We understand that in-person learning will have the best results for the most students. We also need to take seriously the direct threat of illness of students and staff, and also the reality that concentrating hundreds of people in school buildings can spread disease. When the community has been able to bring the case load to levels considered low by state and local authorities, we can slowly bring in students under different circumstances, dictated by student needs and our ability to manage and minimize risks of disease spread. The district mask policy was an important measure to support staff and students. We will show flexibility with staff to adjust to their specific health concerns. Staff need time and training to retool so they can deliver a good education under challenging circumstances.

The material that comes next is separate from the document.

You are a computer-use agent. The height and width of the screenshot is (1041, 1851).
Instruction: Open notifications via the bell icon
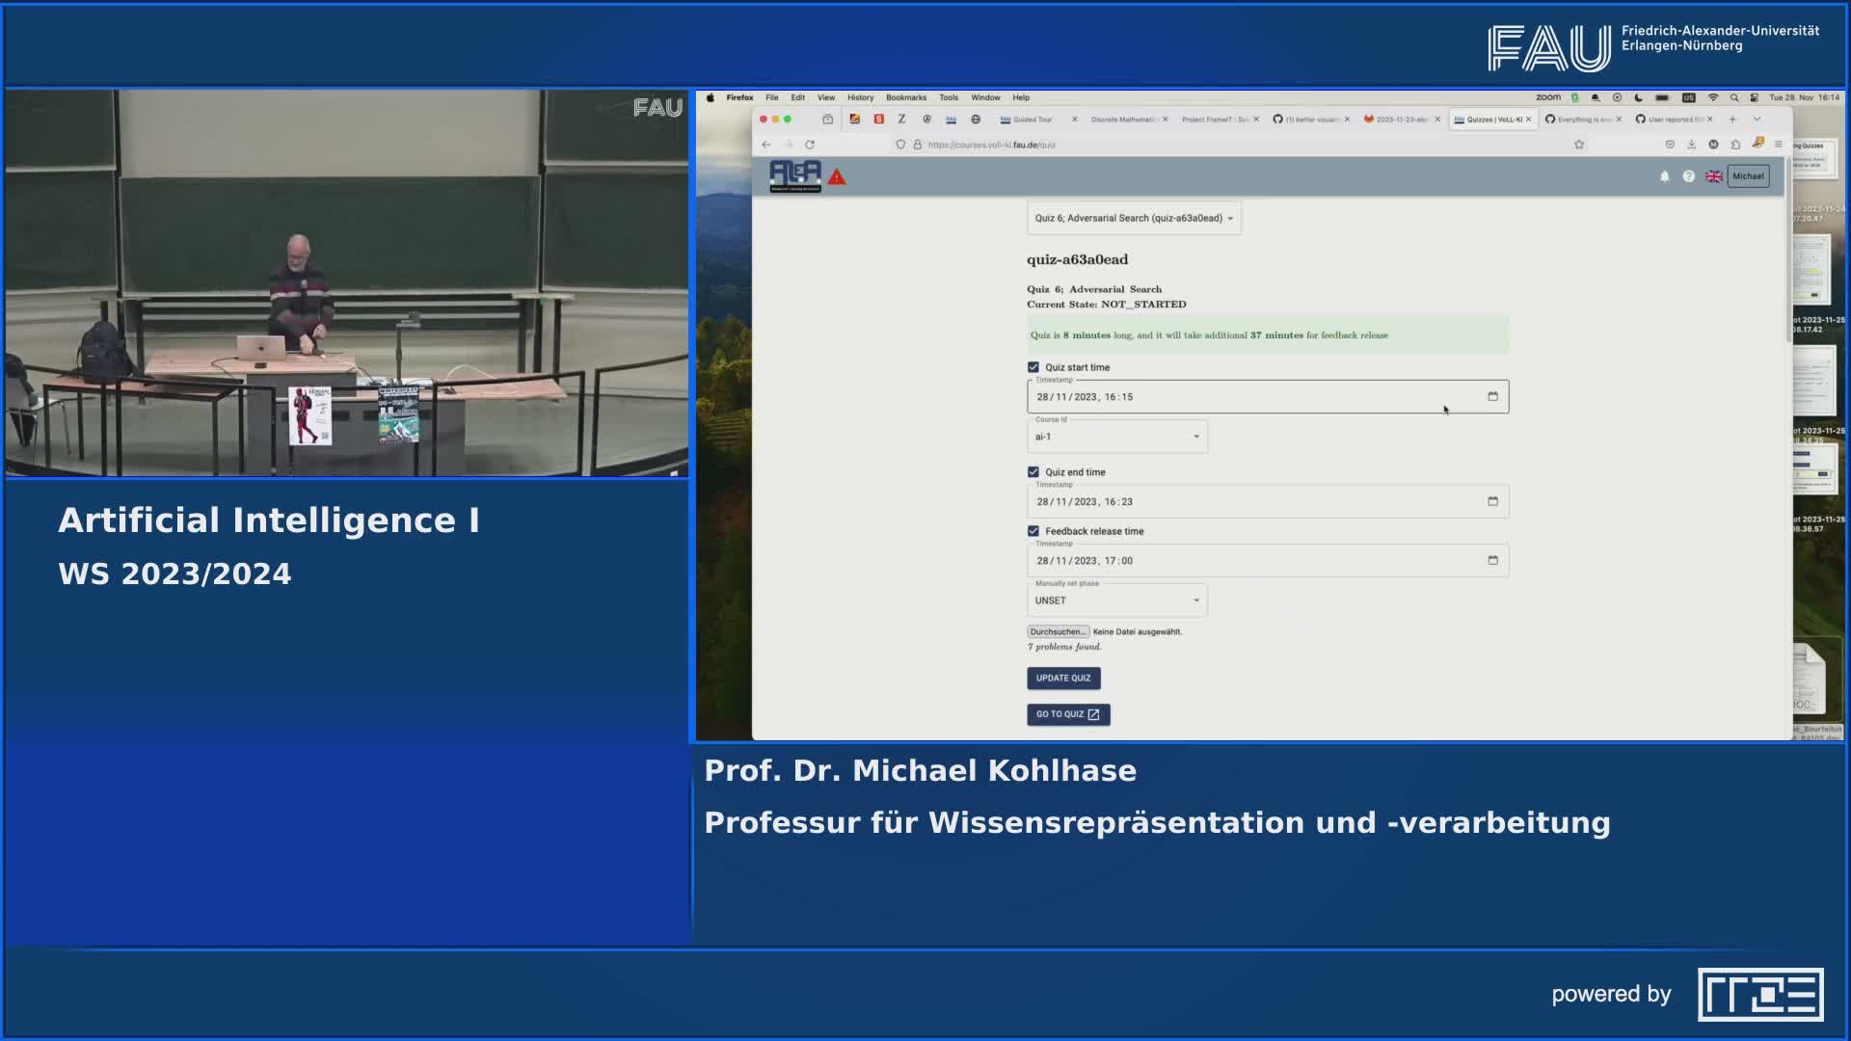coord(1664,176)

5. What role can or should the District play in helping to revitalize the Tlingit language?
The Juneau School District has taken an important step in outlining and articulating a policy for Tlingit language, serving as model for other Alaskan districts. We need to embrace Tlingit culture in our schools, which will enrich the educational experience and cultural understanding of every student. Let’s create a positive environment where Tlingit culture and language is central to the Juneau identity. In this context, we need to offer opportunities for our Native partners to work with students to develop their interests and skills. Programs like Tlingit Culture Language and Literacy need to enjoy increasing support. Our language programs need to extend K-12 and connect with pre-K and postsecondary efforts.
6. How can civics education be strengthened in Juneau schools?
As the capital of Alaska, we have a unique opportunity and expectation to provide a strengthened civics education through increased interactions with government structures. Kudos to the LWV and groups like the Alaska Committee that support bringing every middle school student to visit the State Capitol. This sort of experience is a valuable complement to in-class instruction. The Board of Education has created the valuable tradition of meeting regularly with the elected representatives of the student governments. We need to elevate and celebrate activities that allow students to engage in community service work and build leadership skills. Students need to learn to separate fact from fiction and to value different points of views.
• These questions were developed by the League of Women Voters. Candidates supplied the biographical information.